──────── Data to use
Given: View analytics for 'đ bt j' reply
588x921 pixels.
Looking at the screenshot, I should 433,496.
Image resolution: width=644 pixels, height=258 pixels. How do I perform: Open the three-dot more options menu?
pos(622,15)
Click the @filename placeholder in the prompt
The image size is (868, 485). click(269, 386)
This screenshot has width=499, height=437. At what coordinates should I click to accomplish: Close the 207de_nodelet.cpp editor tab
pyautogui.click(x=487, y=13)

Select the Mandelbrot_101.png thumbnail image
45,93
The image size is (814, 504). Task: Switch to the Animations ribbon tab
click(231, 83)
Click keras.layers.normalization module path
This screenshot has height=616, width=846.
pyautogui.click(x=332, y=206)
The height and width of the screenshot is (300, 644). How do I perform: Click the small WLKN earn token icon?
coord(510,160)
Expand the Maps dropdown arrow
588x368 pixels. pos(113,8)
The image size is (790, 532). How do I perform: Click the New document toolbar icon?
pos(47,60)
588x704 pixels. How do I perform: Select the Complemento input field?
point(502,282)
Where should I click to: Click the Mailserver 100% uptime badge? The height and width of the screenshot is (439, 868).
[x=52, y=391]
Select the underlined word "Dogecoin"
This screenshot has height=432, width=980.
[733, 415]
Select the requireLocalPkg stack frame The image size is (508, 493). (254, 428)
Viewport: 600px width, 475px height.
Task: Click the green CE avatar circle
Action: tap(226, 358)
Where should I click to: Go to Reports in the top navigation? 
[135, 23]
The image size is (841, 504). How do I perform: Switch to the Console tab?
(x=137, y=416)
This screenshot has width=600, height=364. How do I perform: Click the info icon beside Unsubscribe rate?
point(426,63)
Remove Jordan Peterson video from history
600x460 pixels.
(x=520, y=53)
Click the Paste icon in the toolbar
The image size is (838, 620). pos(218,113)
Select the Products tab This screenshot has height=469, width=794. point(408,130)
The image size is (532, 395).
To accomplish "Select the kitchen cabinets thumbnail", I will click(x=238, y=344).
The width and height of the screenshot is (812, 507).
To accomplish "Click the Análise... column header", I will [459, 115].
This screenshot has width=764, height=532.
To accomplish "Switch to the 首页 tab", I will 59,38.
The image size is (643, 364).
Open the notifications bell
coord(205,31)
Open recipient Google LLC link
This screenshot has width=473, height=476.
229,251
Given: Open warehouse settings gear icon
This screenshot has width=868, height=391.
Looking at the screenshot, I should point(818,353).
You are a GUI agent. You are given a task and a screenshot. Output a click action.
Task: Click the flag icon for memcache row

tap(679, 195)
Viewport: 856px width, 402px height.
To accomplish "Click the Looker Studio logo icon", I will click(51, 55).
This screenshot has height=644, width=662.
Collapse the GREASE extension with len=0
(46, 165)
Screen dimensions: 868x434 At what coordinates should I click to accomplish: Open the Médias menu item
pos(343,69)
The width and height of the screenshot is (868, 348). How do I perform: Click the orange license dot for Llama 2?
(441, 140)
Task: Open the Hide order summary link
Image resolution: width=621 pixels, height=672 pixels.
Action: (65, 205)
────────────────
Task instructions. Please output the exact lines of the records above, beginning with the first and stopping after the line that holds "Click keras.layers.normalization module path", and nothing else.

Solution to this exercise.
Given: View analytics for 'đ bt j' reply
588x921 pixels.
Looking at the screenshot, I should 433,496.
Image resolution: width=644 pixels, height=258 pixels. How do I perform: Open the three-dot more options menu?
pos(622,15)
Click the @filename placeholder in the prompt
The image size is (868, 485). click(269, 386)
This screenshot has width=499, height=437. At what coordinates should I click to accomplish: Close the 207de_nodelet.cpp editor tab
pyautogui.click(x=487, y=13)

Select the Mandelbrot_101.png thumbnail image
45,93
The image size is (814, 504). Task: Switch to the Animations ribbon tab
click(231, 83)
Click keras.layers.normalization module path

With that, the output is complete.